Tasks for this exercise:
1. List each step of making toast that Emmett insists on doing himself, according to the family blog post below.
2. Answer these questions using the family blog post below:
(a) How long did the writer take to run 1 mile on the treadmill?
(b) How many times a week does Emmett go to pre-school?
(c) What grade is Kaylee in?

Text for analysis:
──────────

On a different topic, I set a new personal record at the gym. I ran 1 mile in 12 minutes and 32 seconds. Yes it was on the treadmill but I'm proud of my little legs and heart too. I'm really hoping to hit the pavement in the spring and aim to do some sort of 5k to start and aim for a 10k. Goals! I have them!!

Sunday 27 January 2013

A lazy weekend gives time to reflect

I really enjoy having them as they are usually few and far between. We've almost always got something on the go.

Winter adds to the chaos. Getting the kids bundled up only to be uncomfortable in their winter gear. A hat is not on properly. Someone lost a mitt. Someone kicked off a boot and now their foot is cold. I'm sure as you're reading this, you're chuckling because you go through the exact same thing. My husband often asks how I don't totally lose it. I wonder the same thing sometimes, lol.

That's a picture of our son Emmett. He's 2.5. Can you guess what we're going through right now? Terrible two's! I wasn't expecting it. My daughter didn't really go through it. Maybe some issues at age 3, but nothing like Mr. ICANUSETHATSHARPKNIFEMYSELF.

His need for independence is rather quite annoying. It borders on major safety issues with a hand and a watchful eye always on him. He is insistent on making his own toast. From taking it out of the package, to putting it in the toaster and pushing it down, then to buttering/peanut buttering and even cutting it himself. The part that I think annoys me the most though, is the time it takes him. For some reason I'm always on fast forward and just want to get simple tasks done in the shortest period of time ever. I know, I know, that's my issue that I need to deal with. Really I should be embracing his independence right? I'm sure there's going to be a time in the next 7-9 years that I'm going to be summoned to bring the hungry beast his dinner at his command.

I'm done with the terrible two's though.

He goes to pre-school 3 times a week and absolutely loves it. He's got a couple of friends that he talks about a lot. Mostly an adorable little girl named Ava. I love to see the interaction that they have when I sneak in to pick him up a bit early.

This is my baby girl Kaylee. She's 7 and sassy to no end.

She's an angry and demanding little girl. Why's she so angry? She's got a pretty amazing life. She's fed, clothed, loved and has most things she's asked for. I would suspect her anger probably comes from her father and I no longer being together. I know she loves us both very much and somewhere in her head would love us to be together.

Her father and I together just didn't make sense, but I can say that we are very very good friends and don't have the usual drama that comes with co-parenting. We were good friends when we were together, but I don't think any real love was there beyond the love you have for a friend. I think that's ok. We've grown up over the years. Kaylee was 2.5 when we split up and I'm sure she doesn't remember much, but I'm sure there's still some impact.

Kaylee is in grade 2 right now and has a few struggles. I'm assuming its her very late birthday. Her birthday is right before Christmas so any child that was born in January almost is an entire year older than her. Her stubbornness doesn't help much either.  I can't for the life of me figure out where she gets that from (/sarcasm).

This weekend is her weekend at her dads, so I just spent my weekend with Emmett mostly as my husband was off for some karate seminars. I miss weekends with just Kaylee and I. I think a girls day/night out is in order. The few that we've managed to squeeze in were always fun and I could tell she was really appreciative of time with just me. Something she very much deserves and me too. She's not going to be little much longer.

Kaylee will be getting home from her fathers very shortly and then begins the fights over who hit who, who gets to watch what on the TV, etc.

──────────

Screenshot grounding data
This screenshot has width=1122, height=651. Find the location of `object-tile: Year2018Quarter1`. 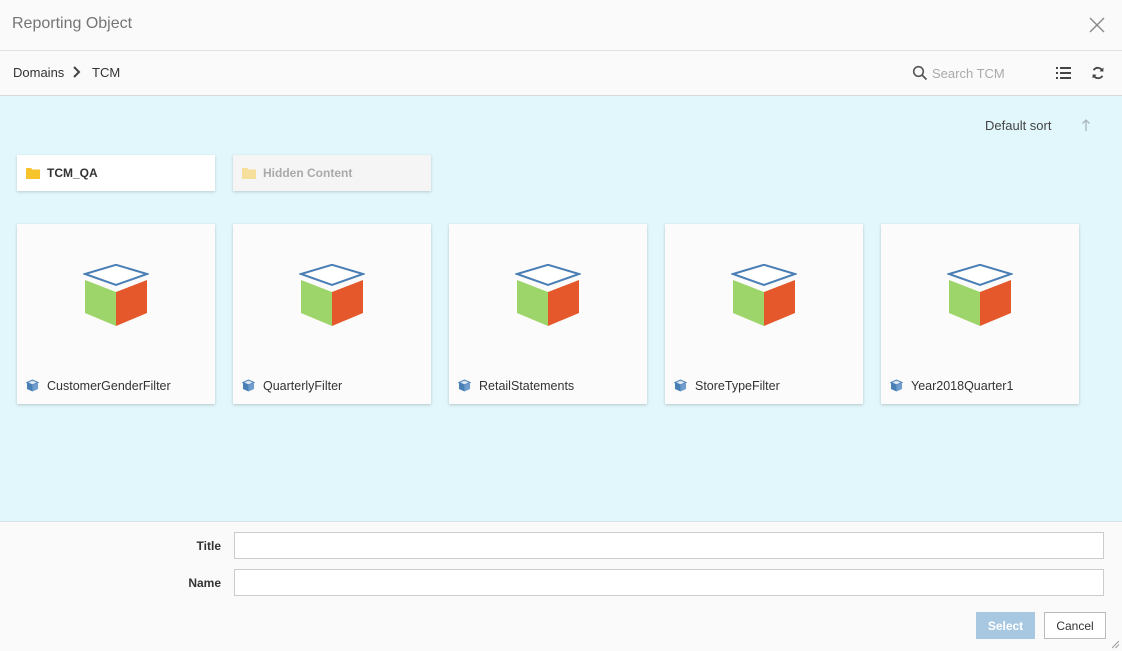

object-tile: Year2018Quarter1 is located at coordinates (980, 314).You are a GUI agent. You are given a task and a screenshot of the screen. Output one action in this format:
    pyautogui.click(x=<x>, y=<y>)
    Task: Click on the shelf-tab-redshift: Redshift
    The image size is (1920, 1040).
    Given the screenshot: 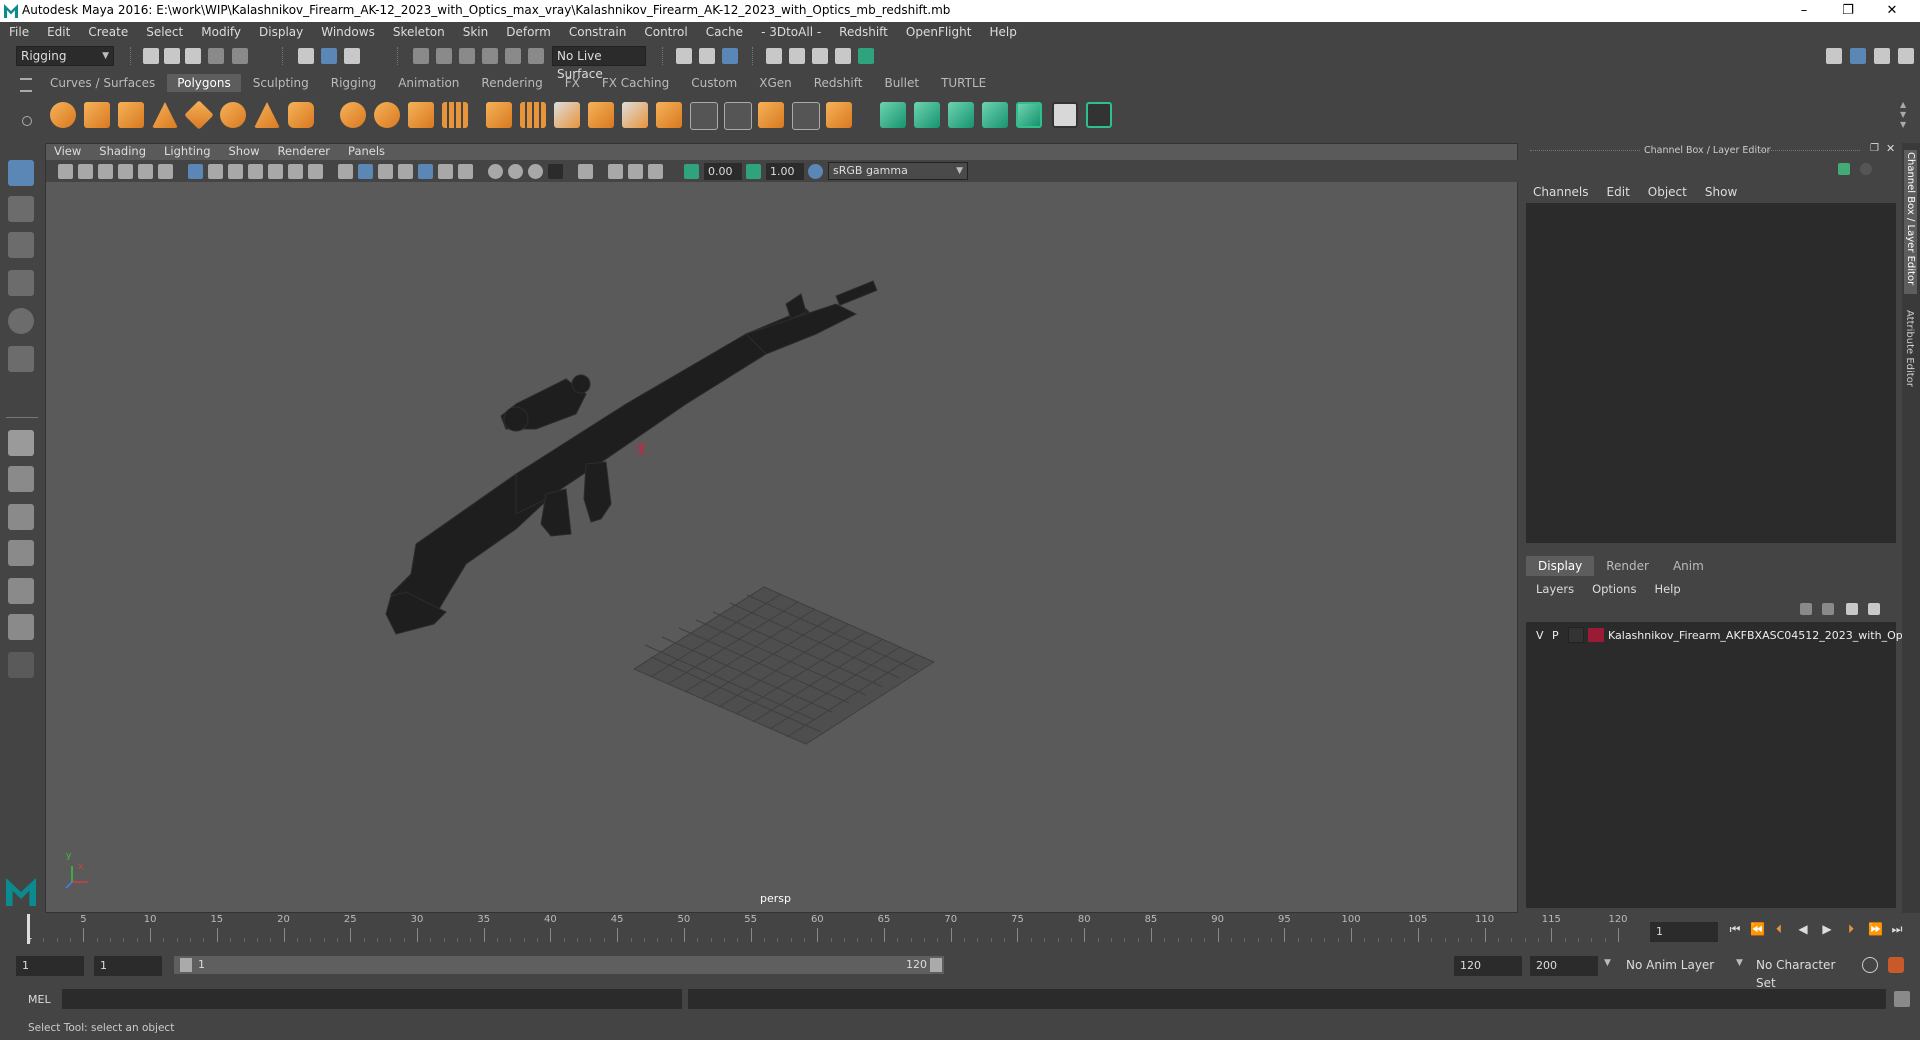 What is the action you would take?
    pyautogui.click(x=838, y=83)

──────────

Responses per task:
1.
- Taking the toast out of the package
- Putting it in the toaster
- Pushing it down
- Buttering or peanut buttering it
- Cutting it

2.
(a) 12 minutes and 32 seconds
(b) 3 times a week
(c) Grade 2